Information provided:

——————————

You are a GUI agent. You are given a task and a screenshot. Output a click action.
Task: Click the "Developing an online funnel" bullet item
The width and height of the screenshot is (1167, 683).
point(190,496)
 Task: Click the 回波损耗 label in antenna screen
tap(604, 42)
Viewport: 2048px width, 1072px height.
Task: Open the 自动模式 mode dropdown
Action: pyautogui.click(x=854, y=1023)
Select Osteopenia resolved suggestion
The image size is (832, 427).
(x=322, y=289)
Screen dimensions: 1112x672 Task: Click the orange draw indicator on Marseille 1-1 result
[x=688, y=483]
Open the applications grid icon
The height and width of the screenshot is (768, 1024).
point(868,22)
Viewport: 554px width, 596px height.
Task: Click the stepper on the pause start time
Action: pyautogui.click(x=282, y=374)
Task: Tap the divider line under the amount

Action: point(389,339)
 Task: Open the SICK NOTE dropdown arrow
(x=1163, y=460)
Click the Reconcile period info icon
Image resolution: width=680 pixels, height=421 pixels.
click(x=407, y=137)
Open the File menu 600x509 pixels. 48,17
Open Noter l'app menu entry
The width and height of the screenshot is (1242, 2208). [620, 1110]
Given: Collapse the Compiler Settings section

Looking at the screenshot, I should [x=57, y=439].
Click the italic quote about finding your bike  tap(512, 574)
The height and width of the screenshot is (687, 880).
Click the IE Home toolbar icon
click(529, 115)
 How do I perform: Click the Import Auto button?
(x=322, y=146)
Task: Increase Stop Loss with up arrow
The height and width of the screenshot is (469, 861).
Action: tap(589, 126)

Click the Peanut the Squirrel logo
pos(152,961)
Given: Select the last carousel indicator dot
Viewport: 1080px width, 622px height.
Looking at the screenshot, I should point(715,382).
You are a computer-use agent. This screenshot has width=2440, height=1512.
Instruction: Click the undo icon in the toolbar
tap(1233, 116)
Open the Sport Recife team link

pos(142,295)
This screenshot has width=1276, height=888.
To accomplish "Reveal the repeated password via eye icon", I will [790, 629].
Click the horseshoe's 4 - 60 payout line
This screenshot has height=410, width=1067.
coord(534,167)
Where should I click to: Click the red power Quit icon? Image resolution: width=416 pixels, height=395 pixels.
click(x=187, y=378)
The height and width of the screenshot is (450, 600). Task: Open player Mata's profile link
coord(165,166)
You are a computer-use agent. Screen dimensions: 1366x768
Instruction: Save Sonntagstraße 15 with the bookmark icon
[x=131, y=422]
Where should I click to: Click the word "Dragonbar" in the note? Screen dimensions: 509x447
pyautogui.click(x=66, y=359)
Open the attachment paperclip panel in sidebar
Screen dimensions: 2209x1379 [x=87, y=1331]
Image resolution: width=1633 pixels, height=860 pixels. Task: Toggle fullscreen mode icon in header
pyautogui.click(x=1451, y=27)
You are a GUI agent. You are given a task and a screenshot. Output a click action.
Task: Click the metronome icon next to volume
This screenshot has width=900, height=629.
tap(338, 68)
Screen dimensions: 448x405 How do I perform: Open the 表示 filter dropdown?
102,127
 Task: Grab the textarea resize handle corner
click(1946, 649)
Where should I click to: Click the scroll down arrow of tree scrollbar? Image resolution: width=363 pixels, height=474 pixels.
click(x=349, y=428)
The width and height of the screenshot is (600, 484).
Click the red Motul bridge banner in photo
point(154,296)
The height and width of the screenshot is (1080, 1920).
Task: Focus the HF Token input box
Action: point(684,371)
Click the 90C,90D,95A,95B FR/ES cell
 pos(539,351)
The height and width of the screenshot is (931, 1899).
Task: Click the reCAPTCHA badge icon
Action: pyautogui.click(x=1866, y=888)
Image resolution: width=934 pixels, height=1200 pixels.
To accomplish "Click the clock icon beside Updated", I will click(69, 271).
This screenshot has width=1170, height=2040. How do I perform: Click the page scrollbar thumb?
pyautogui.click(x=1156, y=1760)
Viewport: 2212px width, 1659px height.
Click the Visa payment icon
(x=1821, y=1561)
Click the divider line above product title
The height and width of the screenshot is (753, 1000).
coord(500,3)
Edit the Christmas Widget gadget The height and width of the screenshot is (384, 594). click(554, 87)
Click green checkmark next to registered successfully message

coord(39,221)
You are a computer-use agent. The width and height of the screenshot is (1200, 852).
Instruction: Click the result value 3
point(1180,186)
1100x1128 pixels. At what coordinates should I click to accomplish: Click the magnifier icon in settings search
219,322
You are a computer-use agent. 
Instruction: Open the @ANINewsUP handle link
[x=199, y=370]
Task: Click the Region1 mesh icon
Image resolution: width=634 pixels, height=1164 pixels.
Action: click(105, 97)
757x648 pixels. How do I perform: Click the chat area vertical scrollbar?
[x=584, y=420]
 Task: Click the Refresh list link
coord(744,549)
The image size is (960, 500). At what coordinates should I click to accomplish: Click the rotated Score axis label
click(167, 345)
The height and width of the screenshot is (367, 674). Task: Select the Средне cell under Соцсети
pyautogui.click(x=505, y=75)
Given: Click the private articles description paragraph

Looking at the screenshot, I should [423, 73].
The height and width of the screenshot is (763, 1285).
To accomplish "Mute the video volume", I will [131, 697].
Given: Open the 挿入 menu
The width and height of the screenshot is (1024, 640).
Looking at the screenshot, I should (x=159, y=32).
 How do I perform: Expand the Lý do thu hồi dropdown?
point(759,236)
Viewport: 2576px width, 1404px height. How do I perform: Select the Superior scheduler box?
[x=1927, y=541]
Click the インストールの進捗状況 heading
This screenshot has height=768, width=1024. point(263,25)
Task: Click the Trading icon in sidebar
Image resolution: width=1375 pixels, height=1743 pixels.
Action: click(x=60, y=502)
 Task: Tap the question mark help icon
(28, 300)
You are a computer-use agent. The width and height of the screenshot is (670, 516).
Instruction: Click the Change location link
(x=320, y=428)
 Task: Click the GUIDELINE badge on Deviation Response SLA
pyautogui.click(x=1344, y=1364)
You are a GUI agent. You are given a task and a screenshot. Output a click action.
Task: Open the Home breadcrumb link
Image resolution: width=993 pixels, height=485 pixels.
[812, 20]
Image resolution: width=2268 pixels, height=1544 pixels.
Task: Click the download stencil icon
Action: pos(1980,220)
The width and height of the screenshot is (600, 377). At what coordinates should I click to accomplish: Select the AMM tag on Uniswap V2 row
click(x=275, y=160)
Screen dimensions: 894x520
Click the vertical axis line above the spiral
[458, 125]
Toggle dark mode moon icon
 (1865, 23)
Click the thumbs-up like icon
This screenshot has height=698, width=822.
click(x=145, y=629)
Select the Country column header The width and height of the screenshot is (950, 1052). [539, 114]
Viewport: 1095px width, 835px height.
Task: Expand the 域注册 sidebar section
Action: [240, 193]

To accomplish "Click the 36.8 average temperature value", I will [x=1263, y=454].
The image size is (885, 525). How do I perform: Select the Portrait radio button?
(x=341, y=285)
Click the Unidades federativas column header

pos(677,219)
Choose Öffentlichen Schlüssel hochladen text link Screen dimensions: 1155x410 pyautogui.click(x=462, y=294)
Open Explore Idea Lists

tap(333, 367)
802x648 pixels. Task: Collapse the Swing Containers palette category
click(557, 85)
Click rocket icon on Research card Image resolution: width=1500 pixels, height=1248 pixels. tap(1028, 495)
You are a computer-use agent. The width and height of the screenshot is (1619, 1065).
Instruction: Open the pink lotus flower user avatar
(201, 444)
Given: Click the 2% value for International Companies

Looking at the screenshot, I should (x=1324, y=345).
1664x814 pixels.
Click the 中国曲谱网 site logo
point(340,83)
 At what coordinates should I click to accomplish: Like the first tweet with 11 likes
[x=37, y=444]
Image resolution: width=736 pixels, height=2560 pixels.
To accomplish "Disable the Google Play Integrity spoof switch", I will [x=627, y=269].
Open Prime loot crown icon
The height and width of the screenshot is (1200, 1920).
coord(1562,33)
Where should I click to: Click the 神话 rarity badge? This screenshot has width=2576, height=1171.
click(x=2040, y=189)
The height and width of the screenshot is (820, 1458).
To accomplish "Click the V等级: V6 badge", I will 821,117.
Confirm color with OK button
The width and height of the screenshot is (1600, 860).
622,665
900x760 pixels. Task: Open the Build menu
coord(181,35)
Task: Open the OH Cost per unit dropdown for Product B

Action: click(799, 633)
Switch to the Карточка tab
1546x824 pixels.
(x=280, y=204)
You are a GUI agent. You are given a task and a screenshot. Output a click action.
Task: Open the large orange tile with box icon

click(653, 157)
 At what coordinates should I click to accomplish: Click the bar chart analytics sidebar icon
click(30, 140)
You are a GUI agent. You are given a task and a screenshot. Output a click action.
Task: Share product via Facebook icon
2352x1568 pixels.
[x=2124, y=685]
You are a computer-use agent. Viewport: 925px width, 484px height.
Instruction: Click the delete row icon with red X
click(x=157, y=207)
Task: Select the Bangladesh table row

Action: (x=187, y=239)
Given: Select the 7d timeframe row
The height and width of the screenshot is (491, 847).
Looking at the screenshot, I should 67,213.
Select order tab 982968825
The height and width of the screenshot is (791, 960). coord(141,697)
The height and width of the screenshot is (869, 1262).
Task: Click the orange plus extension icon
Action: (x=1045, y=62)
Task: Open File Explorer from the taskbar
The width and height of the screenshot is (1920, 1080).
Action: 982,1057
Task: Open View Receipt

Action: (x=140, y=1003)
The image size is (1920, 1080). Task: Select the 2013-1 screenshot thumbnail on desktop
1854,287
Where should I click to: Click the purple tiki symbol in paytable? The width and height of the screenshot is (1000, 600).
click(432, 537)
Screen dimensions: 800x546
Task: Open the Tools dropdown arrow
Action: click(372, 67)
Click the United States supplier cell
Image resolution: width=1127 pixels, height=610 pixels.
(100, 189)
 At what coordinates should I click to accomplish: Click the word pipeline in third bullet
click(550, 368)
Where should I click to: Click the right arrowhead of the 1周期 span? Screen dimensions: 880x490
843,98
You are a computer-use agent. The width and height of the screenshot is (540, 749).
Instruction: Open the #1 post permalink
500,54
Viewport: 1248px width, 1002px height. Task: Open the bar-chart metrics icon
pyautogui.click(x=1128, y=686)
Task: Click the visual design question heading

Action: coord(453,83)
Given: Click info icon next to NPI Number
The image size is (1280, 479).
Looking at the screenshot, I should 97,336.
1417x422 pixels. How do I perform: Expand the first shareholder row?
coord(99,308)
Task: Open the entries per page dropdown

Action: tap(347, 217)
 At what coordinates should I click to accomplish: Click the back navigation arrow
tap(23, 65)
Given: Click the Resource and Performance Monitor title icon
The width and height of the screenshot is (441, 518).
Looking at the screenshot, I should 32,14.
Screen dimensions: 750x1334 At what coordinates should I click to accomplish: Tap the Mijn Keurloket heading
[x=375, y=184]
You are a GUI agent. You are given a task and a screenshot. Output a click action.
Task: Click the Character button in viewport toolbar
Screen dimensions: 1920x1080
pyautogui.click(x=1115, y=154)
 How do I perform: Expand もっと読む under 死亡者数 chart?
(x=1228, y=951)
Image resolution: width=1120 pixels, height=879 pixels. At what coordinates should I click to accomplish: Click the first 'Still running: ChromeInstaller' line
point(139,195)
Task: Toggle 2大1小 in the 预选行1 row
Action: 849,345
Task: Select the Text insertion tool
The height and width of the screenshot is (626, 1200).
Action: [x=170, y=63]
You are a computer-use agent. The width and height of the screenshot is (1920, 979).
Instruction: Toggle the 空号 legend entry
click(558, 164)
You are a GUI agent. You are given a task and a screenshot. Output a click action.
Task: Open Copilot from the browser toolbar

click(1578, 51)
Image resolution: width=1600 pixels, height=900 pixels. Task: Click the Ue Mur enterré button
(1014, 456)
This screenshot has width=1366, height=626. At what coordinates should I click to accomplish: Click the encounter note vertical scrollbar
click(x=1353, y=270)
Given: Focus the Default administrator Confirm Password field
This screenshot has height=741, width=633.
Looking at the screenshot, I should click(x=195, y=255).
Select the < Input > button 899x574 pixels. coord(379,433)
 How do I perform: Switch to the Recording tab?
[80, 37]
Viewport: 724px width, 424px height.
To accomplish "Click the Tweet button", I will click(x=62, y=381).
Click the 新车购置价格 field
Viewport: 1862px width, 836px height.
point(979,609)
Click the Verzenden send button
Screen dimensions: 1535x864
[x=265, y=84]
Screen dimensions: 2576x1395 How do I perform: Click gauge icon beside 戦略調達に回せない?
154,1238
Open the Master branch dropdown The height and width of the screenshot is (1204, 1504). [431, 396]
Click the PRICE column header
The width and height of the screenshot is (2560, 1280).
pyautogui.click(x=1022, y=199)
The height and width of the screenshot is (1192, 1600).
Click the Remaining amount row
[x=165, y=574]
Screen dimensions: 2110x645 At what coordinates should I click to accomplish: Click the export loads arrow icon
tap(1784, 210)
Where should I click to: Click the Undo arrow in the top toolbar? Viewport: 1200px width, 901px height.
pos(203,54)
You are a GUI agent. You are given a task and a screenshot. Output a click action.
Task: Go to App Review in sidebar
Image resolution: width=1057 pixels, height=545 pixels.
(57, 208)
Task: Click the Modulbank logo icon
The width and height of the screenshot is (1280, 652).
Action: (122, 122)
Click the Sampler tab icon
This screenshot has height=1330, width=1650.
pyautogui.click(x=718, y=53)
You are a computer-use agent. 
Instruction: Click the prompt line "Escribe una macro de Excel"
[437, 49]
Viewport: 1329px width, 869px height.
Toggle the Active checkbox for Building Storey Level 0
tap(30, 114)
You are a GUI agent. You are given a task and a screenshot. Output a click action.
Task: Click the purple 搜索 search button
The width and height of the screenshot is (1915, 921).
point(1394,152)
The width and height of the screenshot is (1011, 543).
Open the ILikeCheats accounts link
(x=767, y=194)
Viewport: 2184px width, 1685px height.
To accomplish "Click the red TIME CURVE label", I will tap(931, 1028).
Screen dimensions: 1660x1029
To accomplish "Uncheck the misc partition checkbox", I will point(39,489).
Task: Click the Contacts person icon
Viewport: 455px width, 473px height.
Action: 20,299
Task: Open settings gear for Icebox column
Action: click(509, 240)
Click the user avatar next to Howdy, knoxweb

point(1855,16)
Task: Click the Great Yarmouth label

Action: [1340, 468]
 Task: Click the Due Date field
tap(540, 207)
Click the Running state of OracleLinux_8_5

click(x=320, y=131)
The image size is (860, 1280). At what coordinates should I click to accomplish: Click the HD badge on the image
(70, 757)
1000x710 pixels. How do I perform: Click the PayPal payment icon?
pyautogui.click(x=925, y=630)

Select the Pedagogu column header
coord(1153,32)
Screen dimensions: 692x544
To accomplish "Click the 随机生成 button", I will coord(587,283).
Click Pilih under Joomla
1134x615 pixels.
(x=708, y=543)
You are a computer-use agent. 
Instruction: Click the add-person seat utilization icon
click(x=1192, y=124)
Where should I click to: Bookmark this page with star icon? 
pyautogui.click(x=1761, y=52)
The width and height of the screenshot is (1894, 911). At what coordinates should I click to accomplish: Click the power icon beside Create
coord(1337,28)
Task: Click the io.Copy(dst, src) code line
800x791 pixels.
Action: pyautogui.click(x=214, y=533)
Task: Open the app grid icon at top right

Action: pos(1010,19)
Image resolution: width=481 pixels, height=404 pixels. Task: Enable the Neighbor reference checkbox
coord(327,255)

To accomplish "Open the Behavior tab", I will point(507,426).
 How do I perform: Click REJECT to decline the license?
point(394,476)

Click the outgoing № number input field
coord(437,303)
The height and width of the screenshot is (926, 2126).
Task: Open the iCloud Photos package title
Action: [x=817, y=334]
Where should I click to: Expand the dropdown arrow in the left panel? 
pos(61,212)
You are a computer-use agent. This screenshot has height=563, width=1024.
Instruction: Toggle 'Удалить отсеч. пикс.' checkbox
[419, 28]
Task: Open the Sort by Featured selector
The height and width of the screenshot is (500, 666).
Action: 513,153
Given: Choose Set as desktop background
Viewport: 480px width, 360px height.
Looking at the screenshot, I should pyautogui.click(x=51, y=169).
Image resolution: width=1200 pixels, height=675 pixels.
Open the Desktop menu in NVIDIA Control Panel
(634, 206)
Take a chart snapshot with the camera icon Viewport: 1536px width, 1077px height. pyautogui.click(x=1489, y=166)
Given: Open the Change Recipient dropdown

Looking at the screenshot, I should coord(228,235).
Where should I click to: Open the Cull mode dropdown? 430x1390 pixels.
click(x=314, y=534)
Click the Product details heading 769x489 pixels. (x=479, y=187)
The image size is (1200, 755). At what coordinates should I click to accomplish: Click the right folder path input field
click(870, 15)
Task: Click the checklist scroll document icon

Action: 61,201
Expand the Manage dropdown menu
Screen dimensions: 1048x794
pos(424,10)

——————————

What the task asks:
Edit the material from the line containing "is (540, 749)." up to and including the line containing "pyautogui.click(x=1128, y=686)", swapping "permalink" for "link" and keeping everything else the same. Return only those lines.

Output:
You are a computer-use agent. The width and height of the screenshot is (540, 749).
Instruction: Open the #1 post link
500,54
Viewport: 1248px width, 1002px height. Task: Open the bar-chart metrics icon
pyautogui.click(x=1128, y=686)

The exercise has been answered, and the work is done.